Document source:
Alain Goldberg faisait partager ses plus récentes découvertes sur la biomécanique des sauts quand La Presse s’est invitée dans la discussion, qui s’est forcément rapprochée des pâquerettes.

En 2020, Ghislain Briand, un Montréalais d’origine gaspésienne, était l’entraîneur de sauts de Yuzuru Hanyu, la supervedette japonaise, double champion olympique en titre à l’époque. Sa présence avait grandement dynamisé les ventes de billets auprès de ses compatriotes, avant que les Mondiaux de Montréal ne deviennent le premier évènement sportif d’envergure annulé au Québec au tout début de la pandémie de COVID-19.

Deux ans plus tard, Hanyu s’est retiré après sa quatrième place aux Jeux de Pékin, où il est devenu le premier patineur de l’histoire à être crédité d’une tentative de quadruple Axel en compétition.

« Avec Yuzuru ici, ils en auraient vendu, des billets », a glissé Ghislain Briand, faisant écho à l’intérêt populaire plus faible pour ces Mondiaux rapatriés par Patinage Canada. Si vendredi et samedi se profilent comme de bonnes journées (potentiellement 7000 spectateurs sur une capacité réduite de 8400 sièges), le comité d’organisation se borne à indiquer qu’il reste des places pour mercredi et jeudi.

Consigne: Rédigez la suite de l'article ci-dessus sur Ghislain Briand et les Mondiaux de patinage artistique de Montréal, en commençant après sa dernière phrase.

Données fournies:

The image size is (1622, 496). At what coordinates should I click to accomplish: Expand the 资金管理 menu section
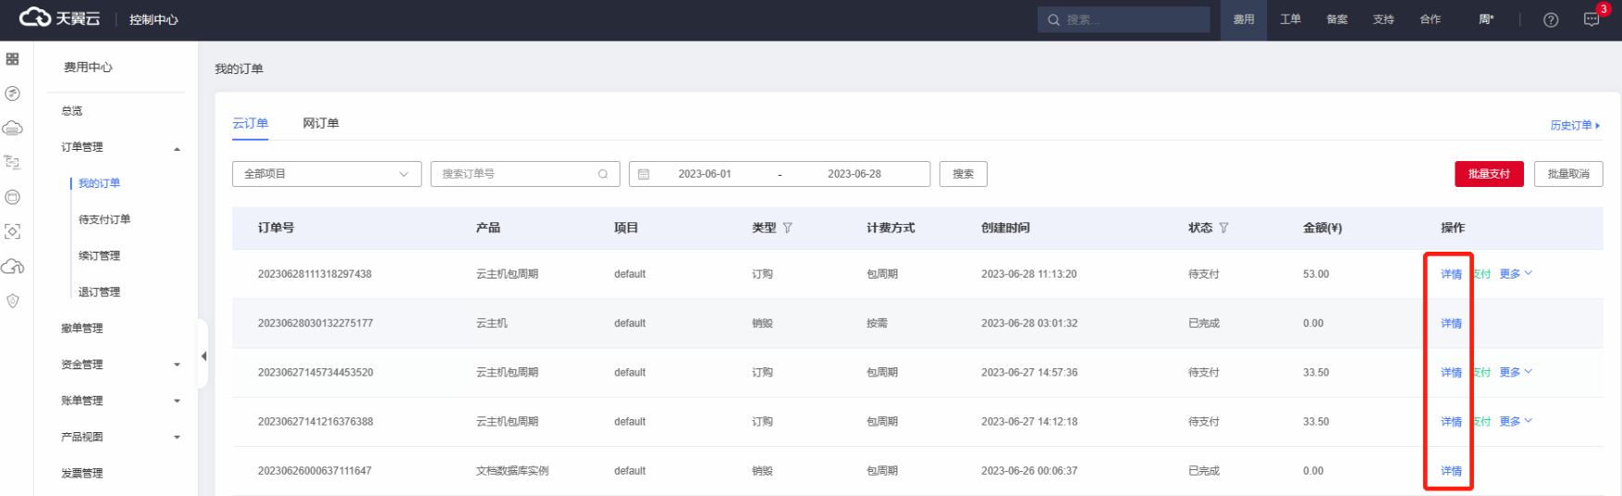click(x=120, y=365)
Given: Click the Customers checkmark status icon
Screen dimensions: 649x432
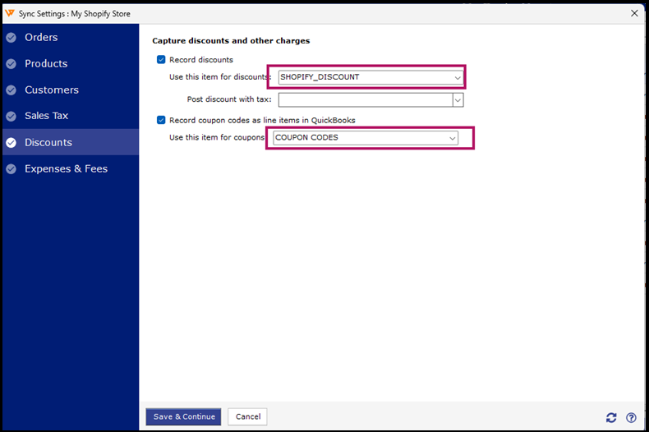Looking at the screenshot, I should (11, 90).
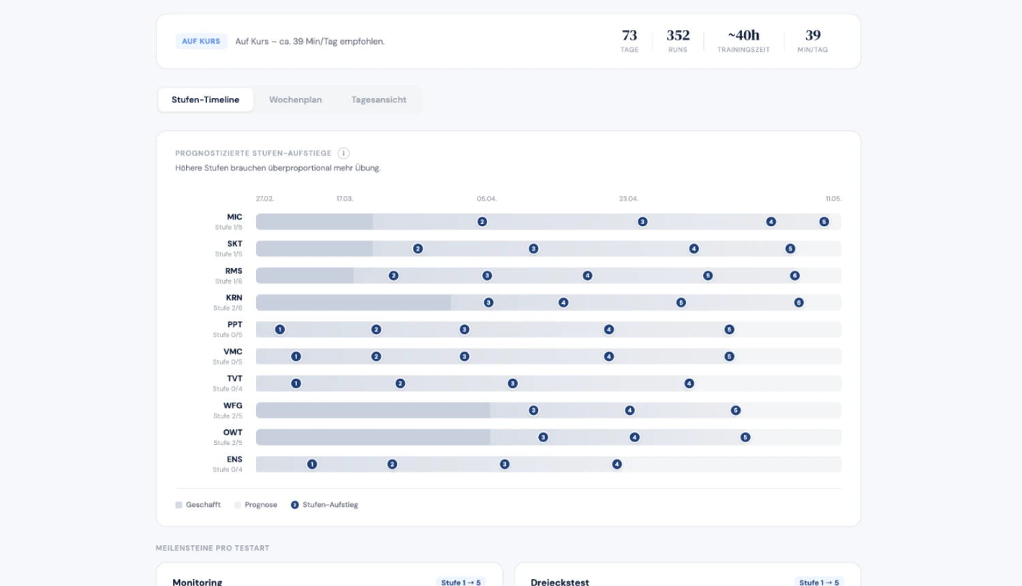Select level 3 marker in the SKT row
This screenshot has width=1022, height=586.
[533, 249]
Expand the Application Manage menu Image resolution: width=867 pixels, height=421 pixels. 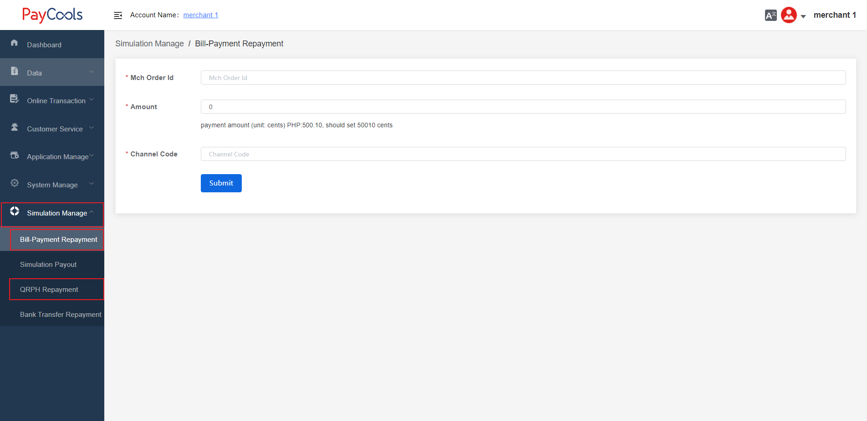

Réponse attendue:
Un peu de patience…

La présence de Shoma Uno, dont l’entraîneur principal est le Suisse Stéphane Lambiel, annonce pourtant une intéressante confrontation avec le jeune Américain Ilia Malinin, dit le « dieu du quad », gagnant de la finale du Grand Prix en décembre et premier auteur d’un quadruple Axel réussi en compétition. (Goldberg s’attend à voir un quintuple saut réussi d’ici deux ans.)

Adam Siao Him Fa, qui a battu et Uno et Malinin cette saison, est un autre concurrent intrigant. Déjà assuré d’une deuxième médaille d’or, le Français de 18 ans s’est même autorisé un périlleux arrière interdit à la fin de son programme libre aux derniers Championnats d’Europe.

Ce n’est pas encore assez pour soulever les passions, juge Philippe Candeloro, lui-même un ancien adepte du salto qui s’était fait connaître avec des personnages colorés (Conan, Napoléon, D’Artagnan et son fameux boxeur en spectacle) au cours d’une carrière qui lui a valu deux médailles de bronze olympiques dans les années 1990.

« On a des super champions, mais on n’arrive plus à avoir de stars, en fait », a nuancé celui qui agira comme analyste pour France Télévisions, après s’être greffé à l’échange à l’invitation d’Alain Goldberg.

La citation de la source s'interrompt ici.